◆ What to produce ◆
Exactly the lines from the one that contains "This screenshot has height=874, width=1372." through the end of the material below are to be output, the first and last included.

◆ Data provided ◆
=== Begin Enclosure ===
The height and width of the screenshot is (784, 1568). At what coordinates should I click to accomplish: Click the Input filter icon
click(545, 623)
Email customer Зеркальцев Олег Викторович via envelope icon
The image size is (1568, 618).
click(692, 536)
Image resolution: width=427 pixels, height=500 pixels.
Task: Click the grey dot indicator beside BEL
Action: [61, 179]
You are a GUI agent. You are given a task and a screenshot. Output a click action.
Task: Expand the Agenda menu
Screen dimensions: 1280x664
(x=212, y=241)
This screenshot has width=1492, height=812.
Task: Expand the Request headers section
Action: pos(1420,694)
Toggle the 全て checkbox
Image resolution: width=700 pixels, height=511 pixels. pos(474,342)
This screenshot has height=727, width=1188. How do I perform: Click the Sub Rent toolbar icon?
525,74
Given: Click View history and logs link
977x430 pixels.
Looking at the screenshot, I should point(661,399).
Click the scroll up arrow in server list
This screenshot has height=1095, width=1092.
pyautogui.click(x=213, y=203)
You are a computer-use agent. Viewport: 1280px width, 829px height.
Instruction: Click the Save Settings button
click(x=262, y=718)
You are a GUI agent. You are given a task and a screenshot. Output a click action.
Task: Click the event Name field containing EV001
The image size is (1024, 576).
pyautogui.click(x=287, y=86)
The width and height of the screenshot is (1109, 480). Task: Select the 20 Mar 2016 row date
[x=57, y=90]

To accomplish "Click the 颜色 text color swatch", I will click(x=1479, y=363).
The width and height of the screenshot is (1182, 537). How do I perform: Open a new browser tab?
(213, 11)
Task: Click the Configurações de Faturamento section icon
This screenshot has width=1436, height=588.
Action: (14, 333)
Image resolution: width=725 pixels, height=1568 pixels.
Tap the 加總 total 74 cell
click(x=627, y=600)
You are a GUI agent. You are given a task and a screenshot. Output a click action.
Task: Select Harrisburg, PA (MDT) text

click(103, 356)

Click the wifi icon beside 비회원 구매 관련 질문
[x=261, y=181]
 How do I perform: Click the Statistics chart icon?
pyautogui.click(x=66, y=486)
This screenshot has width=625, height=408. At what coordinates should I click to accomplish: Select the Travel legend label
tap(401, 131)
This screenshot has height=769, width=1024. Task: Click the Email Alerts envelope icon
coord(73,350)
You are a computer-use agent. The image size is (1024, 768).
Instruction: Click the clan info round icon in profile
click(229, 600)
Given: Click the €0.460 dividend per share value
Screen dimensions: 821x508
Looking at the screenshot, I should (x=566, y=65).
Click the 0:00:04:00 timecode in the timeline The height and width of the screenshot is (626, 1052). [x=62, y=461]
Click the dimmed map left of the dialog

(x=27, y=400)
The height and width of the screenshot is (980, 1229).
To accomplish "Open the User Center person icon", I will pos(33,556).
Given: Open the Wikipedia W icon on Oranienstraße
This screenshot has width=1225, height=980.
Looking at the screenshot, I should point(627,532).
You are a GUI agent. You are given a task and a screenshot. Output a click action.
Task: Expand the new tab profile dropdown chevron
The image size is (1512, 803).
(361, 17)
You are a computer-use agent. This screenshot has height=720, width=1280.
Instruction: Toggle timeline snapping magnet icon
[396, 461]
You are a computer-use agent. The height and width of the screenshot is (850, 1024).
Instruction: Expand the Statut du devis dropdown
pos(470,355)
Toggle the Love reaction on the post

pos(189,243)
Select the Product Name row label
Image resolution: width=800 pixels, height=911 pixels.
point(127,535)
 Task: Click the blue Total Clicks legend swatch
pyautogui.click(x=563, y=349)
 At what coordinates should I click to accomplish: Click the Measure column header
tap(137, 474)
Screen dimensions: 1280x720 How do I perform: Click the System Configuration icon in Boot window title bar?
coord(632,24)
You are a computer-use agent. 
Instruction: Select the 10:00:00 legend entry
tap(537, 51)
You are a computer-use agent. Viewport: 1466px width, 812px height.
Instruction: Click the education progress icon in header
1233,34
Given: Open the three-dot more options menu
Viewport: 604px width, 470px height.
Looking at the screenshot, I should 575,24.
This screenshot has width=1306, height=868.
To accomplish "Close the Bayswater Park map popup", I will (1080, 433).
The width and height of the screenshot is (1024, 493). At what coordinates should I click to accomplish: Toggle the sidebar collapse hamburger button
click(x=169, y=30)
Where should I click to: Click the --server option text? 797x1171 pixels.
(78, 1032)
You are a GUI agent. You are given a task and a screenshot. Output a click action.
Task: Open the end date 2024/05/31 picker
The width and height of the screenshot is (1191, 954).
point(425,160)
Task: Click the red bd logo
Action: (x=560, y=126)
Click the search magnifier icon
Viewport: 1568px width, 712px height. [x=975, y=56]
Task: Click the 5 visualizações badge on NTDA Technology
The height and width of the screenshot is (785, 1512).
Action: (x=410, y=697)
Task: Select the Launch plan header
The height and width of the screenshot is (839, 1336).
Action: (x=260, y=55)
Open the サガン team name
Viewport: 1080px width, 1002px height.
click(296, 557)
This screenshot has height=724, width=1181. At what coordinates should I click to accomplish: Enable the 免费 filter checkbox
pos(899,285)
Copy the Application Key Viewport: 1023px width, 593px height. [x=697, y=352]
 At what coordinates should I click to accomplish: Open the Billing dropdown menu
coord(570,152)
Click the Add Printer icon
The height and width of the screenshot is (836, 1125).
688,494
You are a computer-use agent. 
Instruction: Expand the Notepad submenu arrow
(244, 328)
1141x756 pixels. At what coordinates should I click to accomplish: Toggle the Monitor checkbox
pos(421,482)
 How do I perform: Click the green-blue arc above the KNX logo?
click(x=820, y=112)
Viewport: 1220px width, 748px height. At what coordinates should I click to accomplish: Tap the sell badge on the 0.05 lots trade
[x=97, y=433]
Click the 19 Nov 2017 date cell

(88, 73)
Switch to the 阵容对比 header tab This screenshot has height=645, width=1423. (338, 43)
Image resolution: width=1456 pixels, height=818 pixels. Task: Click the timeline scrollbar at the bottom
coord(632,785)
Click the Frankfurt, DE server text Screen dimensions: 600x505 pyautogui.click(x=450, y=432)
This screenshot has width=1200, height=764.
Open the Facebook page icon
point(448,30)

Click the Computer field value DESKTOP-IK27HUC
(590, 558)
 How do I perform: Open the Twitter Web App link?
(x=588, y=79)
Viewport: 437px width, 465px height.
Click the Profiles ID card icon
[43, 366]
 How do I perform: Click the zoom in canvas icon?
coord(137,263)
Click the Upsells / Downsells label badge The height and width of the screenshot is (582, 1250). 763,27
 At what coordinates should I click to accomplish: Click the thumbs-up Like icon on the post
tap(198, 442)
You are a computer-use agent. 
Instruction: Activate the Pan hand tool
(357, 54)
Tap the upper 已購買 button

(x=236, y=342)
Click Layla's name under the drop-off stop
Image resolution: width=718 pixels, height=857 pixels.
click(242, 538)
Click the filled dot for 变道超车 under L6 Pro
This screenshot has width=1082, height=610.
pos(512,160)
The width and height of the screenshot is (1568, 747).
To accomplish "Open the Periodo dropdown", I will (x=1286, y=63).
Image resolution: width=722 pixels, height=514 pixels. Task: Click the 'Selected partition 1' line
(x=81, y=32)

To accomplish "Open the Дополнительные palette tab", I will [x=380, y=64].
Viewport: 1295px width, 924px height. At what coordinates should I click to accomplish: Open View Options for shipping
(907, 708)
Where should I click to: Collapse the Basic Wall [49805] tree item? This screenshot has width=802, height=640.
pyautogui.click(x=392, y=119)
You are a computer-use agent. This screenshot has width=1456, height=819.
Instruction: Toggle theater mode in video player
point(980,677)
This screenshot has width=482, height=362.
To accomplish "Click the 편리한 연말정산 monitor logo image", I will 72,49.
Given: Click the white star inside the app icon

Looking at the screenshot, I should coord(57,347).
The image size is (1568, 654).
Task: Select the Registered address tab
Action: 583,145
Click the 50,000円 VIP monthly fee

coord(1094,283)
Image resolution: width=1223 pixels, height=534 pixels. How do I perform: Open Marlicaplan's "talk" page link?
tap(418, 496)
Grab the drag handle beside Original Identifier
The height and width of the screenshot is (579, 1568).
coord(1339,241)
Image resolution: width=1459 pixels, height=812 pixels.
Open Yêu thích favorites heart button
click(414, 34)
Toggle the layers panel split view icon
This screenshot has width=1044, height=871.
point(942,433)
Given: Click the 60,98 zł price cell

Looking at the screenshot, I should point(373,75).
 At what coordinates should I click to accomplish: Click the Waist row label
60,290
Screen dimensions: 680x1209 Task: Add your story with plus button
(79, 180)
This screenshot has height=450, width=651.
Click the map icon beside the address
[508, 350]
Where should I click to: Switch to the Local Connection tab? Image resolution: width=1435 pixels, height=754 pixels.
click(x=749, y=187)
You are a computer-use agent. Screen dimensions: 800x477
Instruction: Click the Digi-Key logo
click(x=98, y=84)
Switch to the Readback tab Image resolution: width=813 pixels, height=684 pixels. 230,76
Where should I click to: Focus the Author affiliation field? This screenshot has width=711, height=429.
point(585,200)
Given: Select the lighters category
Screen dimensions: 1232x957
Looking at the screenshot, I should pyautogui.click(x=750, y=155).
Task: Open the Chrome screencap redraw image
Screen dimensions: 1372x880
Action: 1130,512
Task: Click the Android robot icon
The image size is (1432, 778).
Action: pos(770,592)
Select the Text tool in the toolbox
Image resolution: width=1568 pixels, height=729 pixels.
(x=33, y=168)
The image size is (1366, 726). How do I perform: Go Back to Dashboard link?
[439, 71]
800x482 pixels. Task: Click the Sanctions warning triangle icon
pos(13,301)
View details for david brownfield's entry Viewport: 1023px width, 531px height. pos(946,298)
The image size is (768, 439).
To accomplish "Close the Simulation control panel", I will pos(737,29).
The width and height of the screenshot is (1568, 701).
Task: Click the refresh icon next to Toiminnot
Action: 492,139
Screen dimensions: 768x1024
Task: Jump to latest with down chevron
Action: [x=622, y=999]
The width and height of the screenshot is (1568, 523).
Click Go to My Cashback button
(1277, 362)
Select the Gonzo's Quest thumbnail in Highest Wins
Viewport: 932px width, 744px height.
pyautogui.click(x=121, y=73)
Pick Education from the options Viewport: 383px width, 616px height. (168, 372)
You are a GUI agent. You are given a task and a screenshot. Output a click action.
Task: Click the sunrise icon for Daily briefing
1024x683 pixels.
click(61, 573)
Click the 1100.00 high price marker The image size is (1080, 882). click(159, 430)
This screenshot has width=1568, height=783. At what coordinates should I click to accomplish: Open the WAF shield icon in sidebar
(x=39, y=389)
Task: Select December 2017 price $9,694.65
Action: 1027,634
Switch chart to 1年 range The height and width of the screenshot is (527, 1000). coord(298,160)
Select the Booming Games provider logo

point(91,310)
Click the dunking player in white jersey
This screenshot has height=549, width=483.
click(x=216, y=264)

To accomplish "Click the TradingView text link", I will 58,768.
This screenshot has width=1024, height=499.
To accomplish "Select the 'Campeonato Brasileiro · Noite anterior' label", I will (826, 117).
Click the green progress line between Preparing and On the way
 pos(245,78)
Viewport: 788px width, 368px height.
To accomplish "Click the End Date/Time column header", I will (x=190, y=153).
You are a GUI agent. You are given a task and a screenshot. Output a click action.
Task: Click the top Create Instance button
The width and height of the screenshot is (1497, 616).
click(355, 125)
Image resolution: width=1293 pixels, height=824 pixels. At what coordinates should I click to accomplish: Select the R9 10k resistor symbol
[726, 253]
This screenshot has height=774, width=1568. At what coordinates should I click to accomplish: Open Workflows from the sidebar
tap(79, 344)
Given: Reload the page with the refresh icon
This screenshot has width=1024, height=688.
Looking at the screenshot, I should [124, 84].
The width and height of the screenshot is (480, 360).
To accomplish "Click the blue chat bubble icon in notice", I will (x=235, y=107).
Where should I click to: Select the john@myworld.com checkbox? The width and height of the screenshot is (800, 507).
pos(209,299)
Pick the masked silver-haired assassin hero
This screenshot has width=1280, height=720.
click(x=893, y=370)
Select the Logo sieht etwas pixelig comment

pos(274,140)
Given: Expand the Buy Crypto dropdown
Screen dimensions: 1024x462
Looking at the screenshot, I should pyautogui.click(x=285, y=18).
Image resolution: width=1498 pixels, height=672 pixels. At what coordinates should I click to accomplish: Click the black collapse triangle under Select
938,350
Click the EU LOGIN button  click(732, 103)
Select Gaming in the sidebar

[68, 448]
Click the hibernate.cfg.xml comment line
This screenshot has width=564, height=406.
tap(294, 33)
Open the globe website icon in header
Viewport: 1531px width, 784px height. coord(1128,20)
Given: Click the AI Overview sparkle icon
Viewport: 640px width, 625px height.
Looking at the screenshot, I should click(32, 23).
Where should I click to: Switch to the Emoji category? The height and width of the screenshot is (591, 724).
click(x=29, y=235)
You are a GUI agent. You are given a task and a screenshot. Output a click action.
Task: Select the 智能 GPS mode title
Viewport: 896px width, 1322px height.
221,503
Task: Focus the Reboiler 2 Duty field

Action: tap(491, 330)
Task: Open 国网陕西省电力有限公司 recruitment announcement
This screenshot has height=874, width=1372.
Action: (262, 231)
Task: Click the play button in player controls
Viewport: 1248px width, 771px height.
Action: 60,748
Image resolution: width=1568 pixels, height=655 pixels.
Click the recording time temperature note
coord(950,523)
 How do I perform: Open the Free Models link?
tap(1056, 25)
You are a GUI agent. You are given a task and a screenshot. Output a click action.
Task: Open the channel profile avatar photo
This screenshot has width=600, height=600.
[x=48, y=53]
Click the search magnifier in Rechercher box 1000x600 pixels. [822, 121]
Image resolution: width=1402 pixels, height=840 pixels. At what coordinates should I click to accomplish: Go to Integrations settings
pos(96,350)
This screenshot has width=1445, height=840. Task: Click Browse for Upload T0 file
=== End Enclosure ===
◆ Task solution ◆
This screenshot has height=874, width=1372.
Action: (262, 231)
Task: Click the play button in player controls
Viewport: 1248px width, 771px height.
Action: 60,748
Image resolution: width=1568 pixels, height=655 pixels.
Click the recording time temperature note
coord(950,523)
 How do I perform: Open the Free Models link?
tap(1056, 25)
You are a GUI agent. You are given a task and a screenshot. Output a click action.
Task: Open the channel profile avatar photo
This screenshot has width=600, height=600.
[x=48, y=53]
Click the search magnifier in Rechercher box 1000x600 pixels. [822, 121]
Image resolution: width=1402 pixels, height=840 pixels. At what coordinates should I click to accomplish: Go to Integrations settings
pos(96,350)
This screenshot has width=1445, height=840. Task: Click Browse for Upload T0 file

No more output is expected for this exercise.